The model was trained on the Fashion-MNIST [5] dataset through 100 epochs. The following figure, illustrates loss during training:

Generation

In the following figure, you can see 25 samples, generated by the W-GAN:

FID-Score analysis

We expect the model's FID-Score [6] to decrease as the training process goes on. I sampled three batches from epoch 1, 50 and 100 which had the fid score of $2798.7711$, $2105.2888$, $1857.8185$ respectively in which you can see the decreasing trend.

Normalizing Flow

As a part of the second assignment, I impleneted Real NVP [7] as a variant of normalizing flow.

Theory Of NF

Normalizing flows are known to be capable of evaluating likelihood.
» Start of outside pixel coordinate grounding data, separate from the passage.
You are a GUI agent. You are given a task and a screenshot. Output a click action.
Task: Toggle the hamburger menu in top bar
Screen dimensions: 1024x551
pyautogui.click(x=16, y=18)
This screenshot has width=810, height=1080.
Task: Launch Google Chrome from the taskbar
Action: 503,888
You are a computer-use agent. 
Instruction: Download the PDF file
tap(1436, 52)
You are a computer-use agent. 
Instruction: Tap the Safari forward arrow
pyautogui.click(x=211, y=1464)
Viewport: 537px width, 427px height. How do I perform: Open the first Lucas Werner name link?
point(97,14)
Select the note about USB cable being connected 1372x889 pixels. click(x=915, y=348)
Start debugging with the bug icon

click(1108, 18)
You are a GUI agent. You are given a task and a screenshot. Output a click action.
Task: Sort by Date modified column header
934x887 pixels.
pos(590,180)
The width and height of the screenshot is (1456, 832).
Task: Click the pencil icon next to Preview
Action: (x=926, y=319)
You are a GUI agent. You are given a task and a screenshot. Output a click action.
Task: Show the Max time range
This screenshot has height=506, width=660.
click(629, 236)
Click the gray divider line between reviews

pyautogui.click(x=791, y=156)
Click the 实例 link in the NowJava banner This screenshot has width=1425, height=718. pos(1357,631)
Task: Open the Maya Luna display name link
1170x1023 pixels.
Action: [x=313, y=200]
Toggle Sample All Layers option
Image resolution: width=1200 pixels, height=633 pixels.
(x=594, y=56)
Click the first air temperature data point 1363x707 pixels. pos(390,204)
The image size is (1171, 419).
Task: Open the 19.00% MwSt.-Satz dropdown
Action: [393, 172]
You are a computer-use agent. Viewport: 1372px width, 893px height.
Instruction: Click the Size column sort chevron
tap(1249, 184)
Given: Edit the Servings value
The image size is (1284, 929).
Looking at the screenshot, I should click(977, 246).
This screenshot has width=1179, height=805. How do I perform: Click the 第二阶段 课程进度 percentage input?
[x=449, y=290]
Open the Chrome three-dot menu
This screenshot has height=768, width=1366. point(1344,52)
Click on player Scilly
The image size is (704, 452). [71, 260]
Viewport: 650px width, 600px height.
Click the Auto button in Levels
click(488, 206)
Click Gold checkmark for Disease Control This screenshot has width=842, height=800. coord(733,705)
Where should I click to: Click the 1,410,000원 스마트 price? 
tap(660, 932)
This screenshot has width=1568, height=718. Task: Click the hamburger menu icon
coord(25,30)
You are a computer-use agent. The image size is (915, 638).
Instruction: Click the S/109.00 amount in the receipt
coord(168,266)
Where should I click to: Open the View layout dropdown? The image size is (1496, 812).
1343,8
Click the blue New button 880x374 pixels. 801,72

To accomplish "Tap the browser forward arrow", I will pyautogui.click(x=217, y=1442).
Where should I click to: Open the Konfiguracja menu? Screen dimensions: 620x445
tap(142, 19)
When the series of transformations from latent space to image space are Bijective, we can take into account the change of variable formula:

$$ p_{X}(x) = p_{Z}(f_{\theta}^{-1}(x)) |{\det{\frac{\partial{f_{\theta}^{-1}(x)}}{\partial{x}}}}| $$

Now we can rewrite the maximum-likelihood:

$$\max_{\theta} \log{p_{X}(D; \theta)} = \sum_{x \in D}( \log{p_{z}(f_{\theta}^{-1}(x))} + \log{|\det{\frac{\partial{f_{\theta}^{-1}(x)}}{\partial{x}}}|} )$$

The important note is that computational complexity of calculating determinant is $O(d^3)$ for a $d \times d$ matrix. To make the training process feasible, The transformations should be defined in a way that calculating its jacobian matrix is computationally feasible. The details will be explained in the next subsection. It is noteworthy that when latent space distriubtion is standard normal, loss function, which is negative log likelihood, is implemented in the code as :

def loss_function(x, sldj):
    prior_ll = -0.5 * (x ** 2 + np.log(2 * np.pi))
    prior_ll = prior_ll.view(x.size(0), -1).sum(-1) \
        - np.log(256) * np.prod(x.size()[1:])
    ll = prior_ll + sldj
    nll = -ll.mean()
    return nll

Real-NVP

Real-NVP, stacks a set of coupling layers which operate as following :

$$ y_1 = x_1 $$ $$ y_2 = s(x_1)x_2 + t(x_1) $$

where $x_1$ is the first dimension of input, and $y_1$ is the corresponding output, and the same for $y_2, y_3$ and s and x are a series of transformations, where the former returns a non-zero scaler and the latter returns a vector with the same dimensions as input.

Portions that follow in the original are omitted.